The Northern and the Southern hemispheres share the same time zones, but the calendar schedule is dictated by the Northern part. Does it bother the inhabitants of the Southern Hemisphere that the rhythm of life revolves around the Northern Hemisphere’s calendar dates? VideoAge‘s Water Cooler asked its South Cone contributor, Omar Méndez, who’s based in Buenos Aires, Argentina, if residents in his region, now experiencing a harsh and very cold winter, are bothered by the Northern Hemisphere’s dominance.
“The truth? No,” said Méndez. And why doesn’t it bother them? “The inhabitants of the South,” he retorted, “have become so accustomed to the impositions that come down from the North, that in their unconscious minds, they’re used to it.”
They don’t care if dates are imposed on them from above, he said. They accept it without thinking about it or even questioning it. It does not change their lives, nor does it bother them that their own calendar and its seasons are in the reverse order. Since time immemorial, the Northern Hemisphere has dictated the rhythm of the world.

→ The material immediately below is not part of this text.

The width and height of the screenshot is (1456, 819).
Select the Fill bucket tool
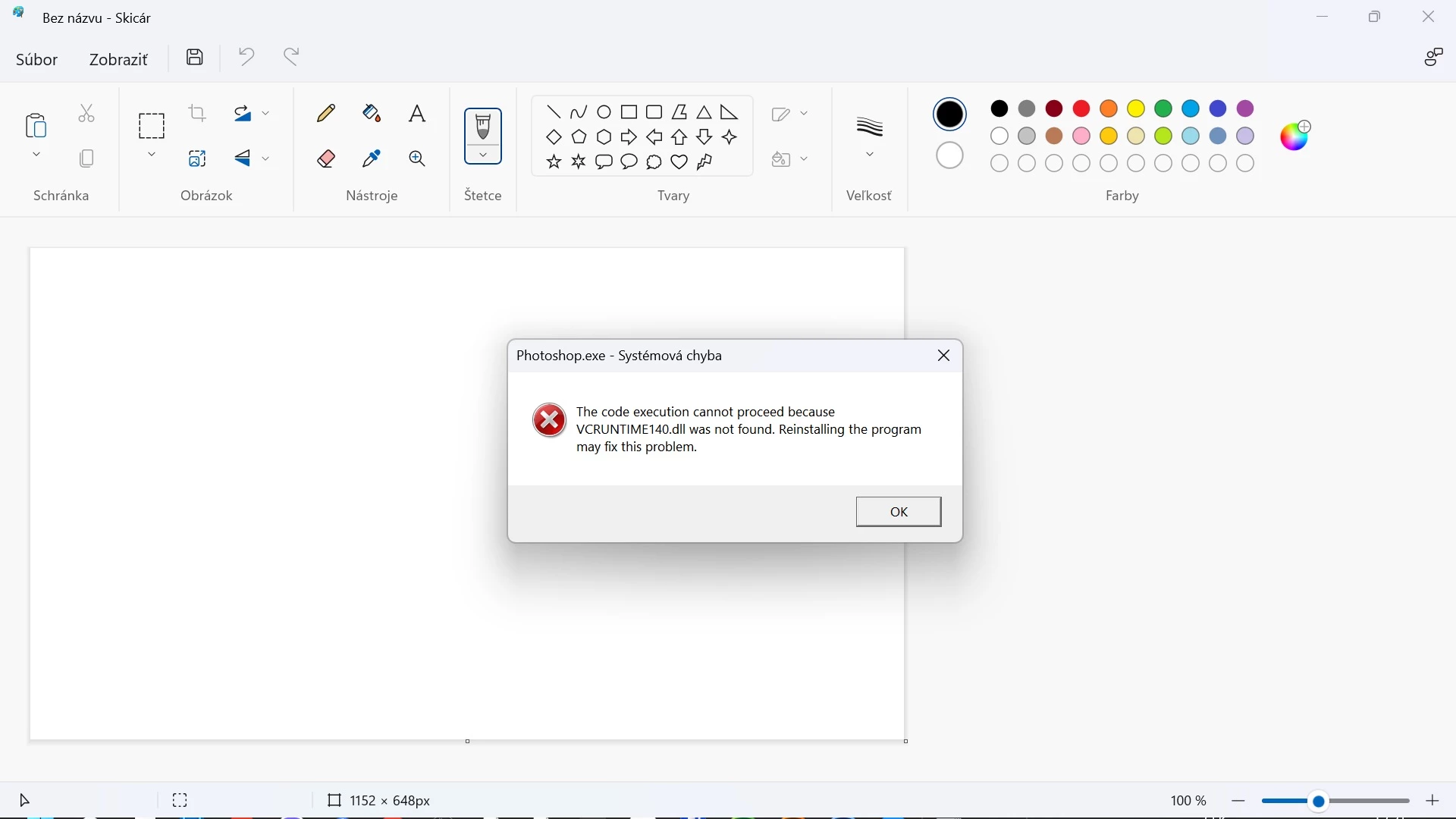372,114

More years of civilization. More history and cultures. More resources. Much more land and a larger number of inhabitants. Too many aspects differentiate one part of the planet from the other. The inhabitants of the South wake up to life looking to the North. After all, that is where superheroes come from. La Dolce Vita. The great stories. The great art. The great entertainment. (Also the bad entertainment.) The inhabitants of the South have grown up waiting for the best from the North. (Also the worst.)
The most famous fictional story is about Santa (Santa Claus, St. Nicholas), the legendary superhero bishop, wintry and charitable, born from a true story set in the Turkish city of Patara in the third century AD. With his red coat, exaggeratedly thick beard and plump waist, he faced the coldest temperatures, and became a Christmas myth, as well as an idol for the whole family. The character and his story found no borders in the North and crossed from the harsh polar winter of the North to the oven that is the summer of the South, without changing his clothes or the story. In the South it never mattered that the plot came from the other side of the world and that it had little to do with their traditions and the time in which it takes place. Each season, the winter Christmas legend of the North is replicated without a dent in the hot summer of the South. No one ever criticized or mocked the ridiculous attire and all the hibernal symbology unfolding during the hottest days of the year in the South.
The history of the audiovisual industry is an example of the imposition of calendars. Since the beginnings of the film and television entertainment the most awaited new productions were those coming from the North.
In the South, it never mattered where they came from, who got them first, or the reasons why they were presented at the most convenient season of the year for the Northern inhabitant. The residents of the South almost always got them in the opposite seasons. If they arrived at all. And they received them without complaint, expectantly, with the same level of interest as their peer in the hemisphere of origin. In the past, it took months, even years, for the entertainment from the North to reach the South. But the Southern population didn’t care. With technological progress and improved distribution, the time window narrowed to modern times. The advent of streaming, another sublime creation of the Great North (United States), has been decisive in bringing the hemispheric model into the South. The borders between the North and the South of the world have been blurred for entertainment. The classic prime time premiere seasons of U.S. broadcast television no longer set the pace in the North. And they have even changed seasons: the warmer months have seen the highest television ratings in recent years. Major productions debut at the same time on both sides of the planet. The audience, for the first time, is truly global.